Metal Gear is one franchise praised for its commentary on today’s world. Metal Gear Solid was about a fictional special forces group and involved mechs and cyborg ninjas. What made the whole crazy thing stick was that the game took a look at how those things would affect and be affected by today’s politics, environmental issues, and the military industrial complex.
When 9/11 happened around the time Metal Gear Solid 2 was coming out, Hideo Kojima openly asked Americans to think about the event while playing the game — which itself was about terrorism in New York. Around the time that Blackwater was going on, PMCs was a very timely thing for Metal Gear Solid 4 to cover.
One of the editors at 1UP, however, also pointed out that the conflicts MGS4 thrust you into were essentially nameless. You didn’t know what militia was fighting against the PMCs or why. All you knew was that the current mission was in “The Middle East” or “South America.” South America is a pretty big continent.
Meanwhile, you have Infinity Ward’s Modern Warfare games about the same Russian extremists that were in every Tom Clancy setup of the ’90s.

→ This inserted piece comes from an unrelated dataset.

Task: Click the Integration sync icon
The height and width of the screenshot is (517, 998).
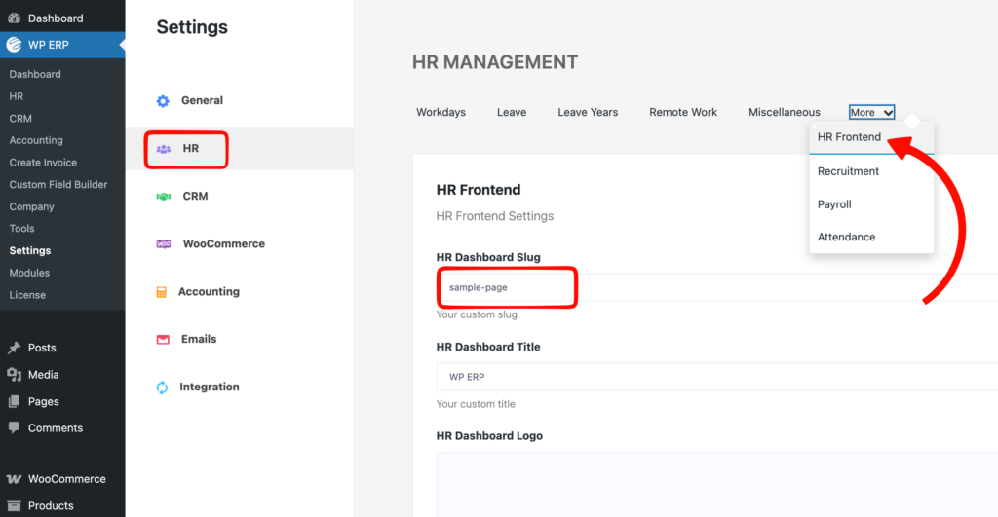Action: 163,388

The only thing they could think of to do differently was have the Russian extremist leader call up his buddy in Unnamed-istan to distract and nuke the Americans.
Who knows? Maybe Infinity Ward will have thought up some well-researched, totally acceptable scenario for DC getting invaded. Some have already speculated something not unlike Brian Wood’s DMZ comic book.
We haven’t played the game yet, so we don’t know that they aren’t going to explore what the real effect on the population might be or something like that. From what I saw in COD4, though, it looks no better than the trivial settings I’ve seen in other games regardless of how awesome actually playing it is going to be.
I think the main reason for video game settings and stories being so trivial is that most game designers simply aren’t creative storytellers. I think that’s the central source of a lot of problems in the game industry. Infinity Ward themselves seem to know how to present that on-the-ground situation and create a really great game, but their overall scenarios, like those of a lot of games, feel almost out of a cartoon, even compared to other fiction.
That hasn’t convinced critics of gaming to stop looking at the medium like it’s for children.